Мы ехали, и в открытые окна машины врывался теплый ветер. Фридман привез мне рогалики с шоколадом из кондитерской, я чувствовала себя лучше, так что ела их один за другим, а его собака, положив голову на мое плечо, дышала мне в ухо. Когда пару вечеров назад я обедала с Матти и рассказала ему про другого Фридмана, с которым я познакомилась и который, может, работал на «Моссад» раньше, а может, и не работал, Матти рассмеялся и сказал, что если бы все люди в Израиле, намекавшие на то, что работают на «Моссад», говорили правду, «Моссад» был бы крупнейшим работодателем в стране.
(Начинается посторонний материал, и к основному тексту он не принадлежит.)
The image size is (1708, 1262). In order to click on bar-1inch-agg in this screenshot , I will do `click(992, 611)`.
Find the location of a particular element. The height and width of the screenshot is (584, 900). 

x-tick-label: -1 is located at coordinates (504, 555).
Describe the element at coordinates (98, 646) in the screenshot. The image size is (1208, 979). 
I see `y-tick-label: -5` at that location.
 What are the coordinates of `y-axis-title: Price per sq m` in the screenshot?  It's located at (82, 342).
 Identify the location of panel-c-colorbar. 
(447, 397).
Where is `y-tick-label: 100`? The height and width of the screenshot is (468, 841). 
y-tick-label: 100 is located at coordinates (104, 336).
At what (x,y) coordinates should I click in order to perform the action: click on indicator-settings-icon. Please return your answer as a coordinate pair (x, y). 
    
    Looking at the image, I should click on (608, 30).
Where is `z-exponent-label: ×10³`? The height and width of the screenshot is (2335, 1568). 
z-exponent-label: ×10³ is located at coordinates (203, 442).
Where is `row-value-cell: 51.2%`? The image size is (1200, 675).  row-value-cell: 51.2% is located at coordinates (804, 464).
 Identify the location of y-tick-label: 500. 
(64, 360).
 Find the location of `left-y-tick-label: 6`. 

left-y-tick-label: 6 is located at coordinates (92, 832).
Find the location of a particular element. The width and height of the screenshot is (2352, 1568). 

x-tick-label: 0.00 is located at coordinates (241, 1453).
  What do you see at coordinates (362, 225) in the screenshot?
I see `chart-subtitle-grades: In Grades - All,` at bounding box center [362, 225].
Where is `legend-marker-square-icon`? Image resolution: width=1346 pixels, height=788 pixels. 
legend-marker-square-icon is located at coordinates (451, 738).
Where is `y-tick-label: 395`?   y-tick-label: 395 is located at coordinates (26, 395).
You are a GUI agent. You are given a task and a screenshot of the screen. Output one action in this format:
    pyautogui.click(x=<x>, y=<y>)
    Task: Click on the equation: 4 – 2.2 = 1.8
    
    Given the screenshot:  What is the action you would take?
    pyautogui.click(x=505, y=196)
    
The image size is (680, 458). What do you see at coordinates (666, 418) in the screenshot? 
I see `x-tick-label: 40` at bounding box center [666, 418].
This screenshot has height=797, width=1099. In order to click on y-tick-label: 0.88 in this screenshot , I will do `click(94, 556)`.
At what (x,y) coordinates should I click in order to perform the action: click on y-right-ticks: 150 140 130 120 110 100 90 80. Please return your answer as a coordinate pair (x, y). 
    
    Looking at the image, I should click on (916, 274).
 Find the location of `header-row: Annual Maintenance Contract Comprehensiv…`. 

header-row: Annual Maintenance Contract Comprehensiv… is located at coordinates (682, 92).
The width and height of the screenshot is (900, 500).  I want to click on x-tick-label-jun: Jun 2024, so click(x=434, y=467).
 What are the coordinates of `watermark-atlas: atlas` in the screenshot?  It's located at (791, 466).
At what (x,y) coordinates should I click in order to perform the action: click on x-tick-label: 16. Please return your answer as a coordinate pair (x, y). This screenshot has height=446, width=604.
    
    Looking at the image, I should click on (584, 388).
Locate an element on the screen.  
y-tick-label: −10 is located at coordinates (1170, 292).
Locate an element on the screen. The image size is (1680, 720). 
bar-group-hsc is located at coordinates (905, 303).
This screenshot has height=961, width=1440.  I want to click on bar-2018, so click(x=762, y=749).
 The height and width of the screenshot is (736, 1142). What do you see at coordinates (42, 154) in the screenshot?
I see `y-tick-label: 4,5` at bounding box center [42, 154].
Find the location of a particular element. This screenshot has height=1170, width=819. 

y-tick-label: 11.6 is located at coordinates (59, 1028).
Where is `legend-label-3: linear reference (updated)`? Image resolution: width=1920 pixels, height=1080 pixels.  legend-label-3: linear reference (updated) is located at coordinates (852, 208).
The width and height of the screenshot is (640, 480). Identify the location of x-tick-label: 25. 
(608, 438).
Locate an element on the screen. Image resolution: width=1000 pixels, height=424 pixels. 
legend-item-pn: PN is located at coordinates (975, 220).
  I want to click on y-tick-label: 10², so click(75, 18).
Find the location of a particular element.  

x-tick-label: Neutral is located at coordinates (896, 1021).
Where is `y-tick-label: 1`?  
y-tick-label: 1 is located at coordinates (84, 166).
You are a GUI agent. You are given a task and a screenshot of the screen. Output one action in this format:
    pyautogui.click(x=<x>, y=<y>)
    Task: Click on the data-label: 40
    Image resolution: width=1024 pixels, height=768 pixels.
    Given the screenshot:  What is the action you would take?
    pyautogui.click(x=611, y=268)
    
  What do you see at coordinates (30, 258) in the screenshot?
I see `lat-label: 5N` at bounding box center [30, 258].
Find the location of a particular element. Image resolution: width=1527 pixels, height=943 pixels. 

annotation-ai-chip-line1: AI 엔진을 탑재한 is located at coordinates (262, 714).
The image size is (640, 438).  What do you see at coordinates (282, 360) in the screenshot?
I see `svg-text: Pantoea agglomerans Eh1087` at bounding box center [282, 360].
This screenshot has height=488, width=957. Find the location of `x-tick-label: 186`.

Только подумай, сколько банальных семейных секретов «Моссад» невольно помог скрыть, сказал он. Честно говоря, к тому моменту я на самом деле не верила, что меня позовут написать конец «пьесы» Кафки. Идея эта теперь казалась такой смешной, что не было смысла обдумывать ее всерьез. Собака и рогалики, мятый пакет с растрепанными книжками в бумажной обложке, кошки, «Моссад» и Фридман, который, возможно, вышел в отставку и просто искал способ развлечься, – все это показалось мне почти игрой. Я тоже была сейчас, можно сказать, в отставке относительно моей прежней цели. То есть цели написать роман, хотя на самом деле написать мечтаешь обычно не роман, а нечто гораздо более всеохватывающее, так что используешь слово «роман», чтобы скрыть манию величия или призрачную надежду. Сейчас я не могла писать роман точно так же, как не могла строить планы, потому что мои проблемы в работе и в жизни сводились к одному и тому же: я перестала доверять любым формам, которые могла придать чему бы то ни было. Или вообще перестала верить в свой инстинкт придавать чему бы то ни было какую бы то ни было форму.